A legislative committee has unanimously voted to drop a complaint against a state senator accused of violating senate ethics rules.
A member of the Democratic National Committee who lives in Story City filed a complaint against Republican Senator Stewart Iverson of Clarion for working for New York Governor George Pataki and accepting pay from Pataki’s political action committee. Senate Ethics rules forbid legislators from working for a PAC and Senate Co-President Jack Kibbie, a Democrat from Emmetsburg who is co-chair of the Senate Ethics Committee, says Iverson should have known that. “I don’t want to pick on Senator Iverson here but he’s been leader around here a long time and should have been well-aware of these rules,” Kibbie says. Iverson is the former Republican leader in the senate who lost a leadership vote this spring and announced this June he would not seek re-election.

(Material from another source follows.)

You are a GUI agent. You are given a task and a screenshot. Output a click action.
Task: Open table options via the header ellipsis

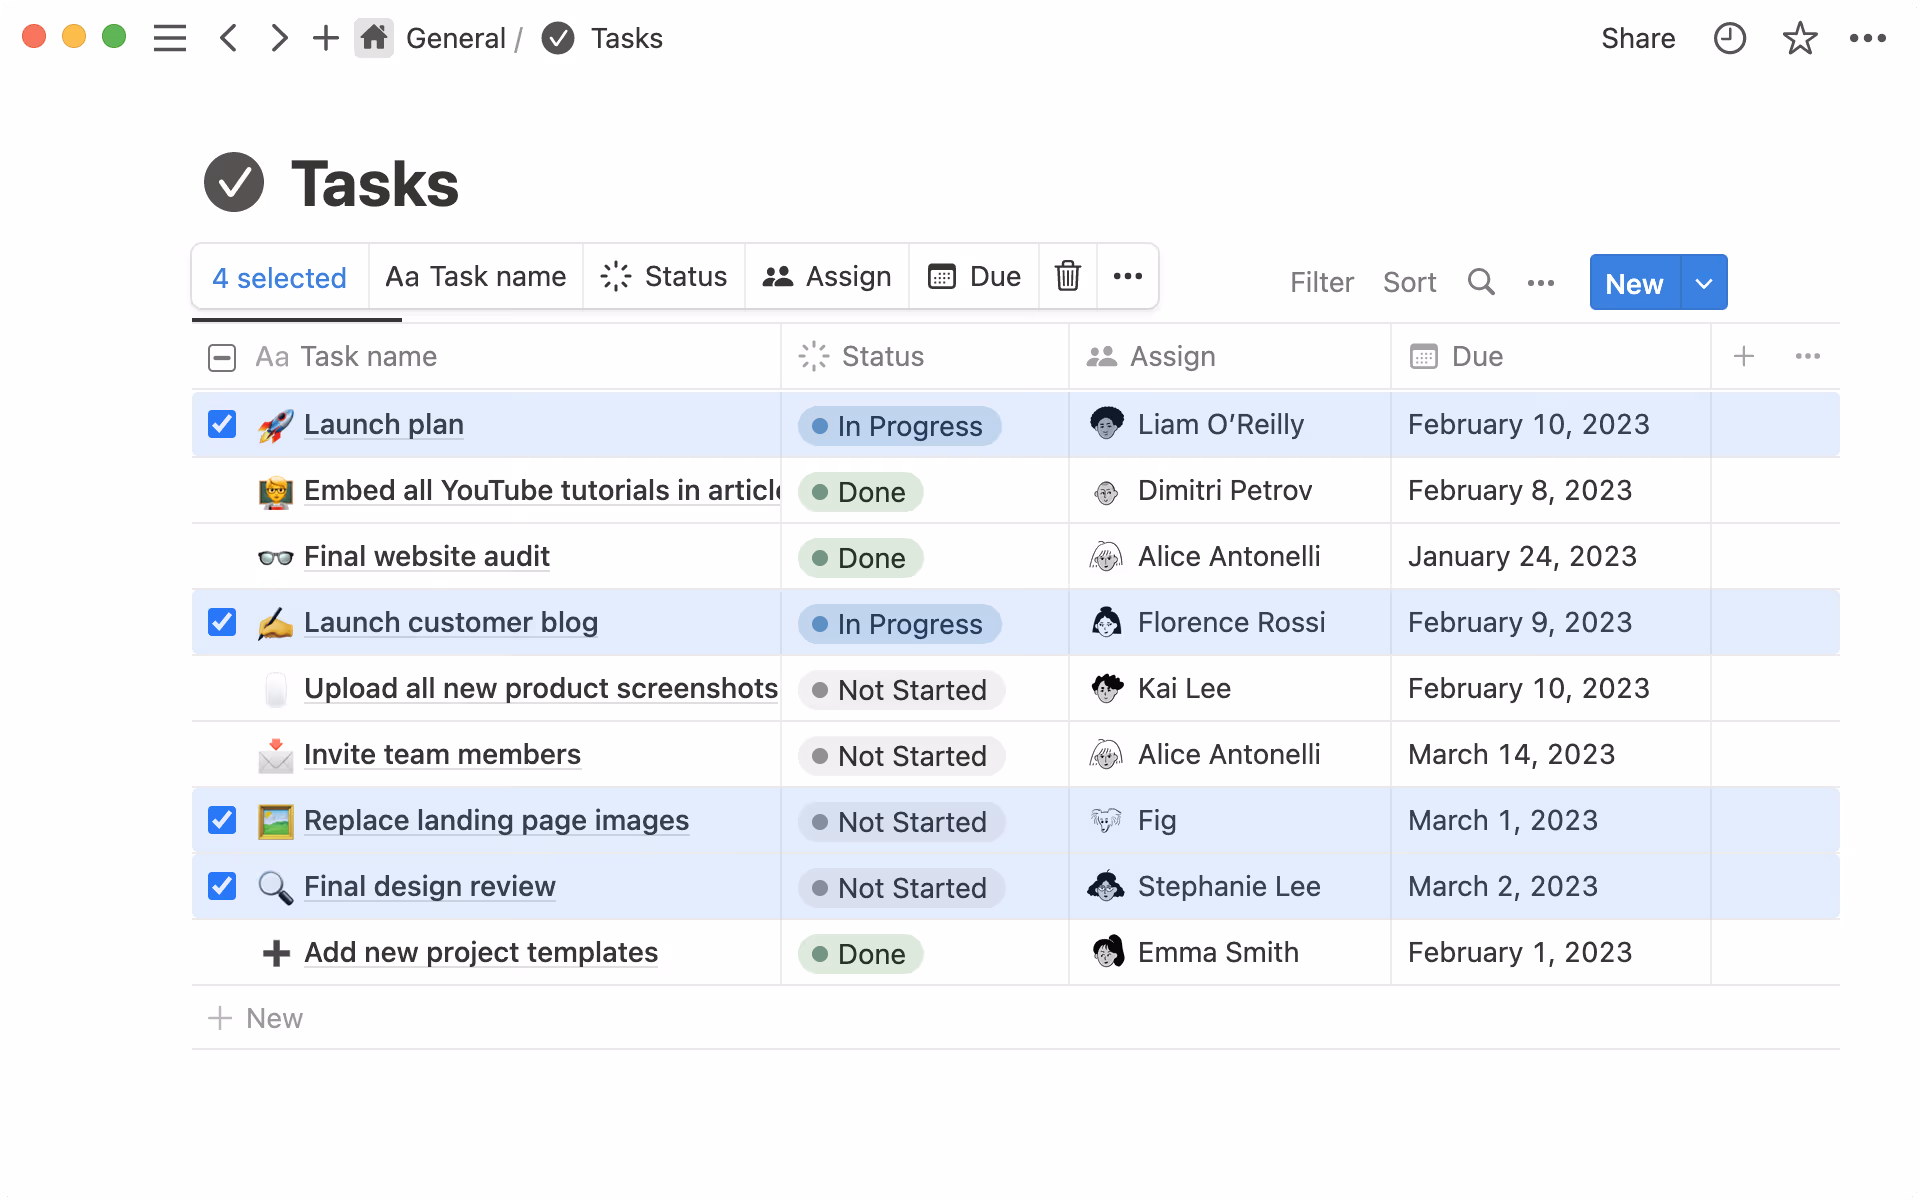tap(1808, 356)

But Kibbie says the ethics complaint against Iverson’s been dismissed because of Iverson’s quick reaction. “He more or less apologized, paid back the money and quit his job,” Kibbie says. “I don’t know what more he could have done.” Iverson wasn’t the only senator who violated the rule.
Senator Chuck Larson, Junior — a Republican from Cedar Rapids — was hired by Arizona Senator John McCain and paid by McCain’s PAC. Larson says he assumed the ethics rule only applied to state political action committees trying to influence the Iowa Legislature, not PACs formed by potential presidential candidates. But Senator Kibbie, the Democrat who’s co-chair of the Senate Ethics Committee, disagrees. “I think a PAC’s a PAC and that’s what the rule says and I don’t think we ought to be making excuses or apologies,” Kibbie says.
Both Larson and Iverson have returned the money they were paid from the potential presidential candidates’ PACs. “When people change employment while they’re serving in the senate there are some do’s and don’ts,” Kibbie says.
Both Iverson and Larson are retiring from the legislature and will be able to accept pay from the PACs once they leave office in January.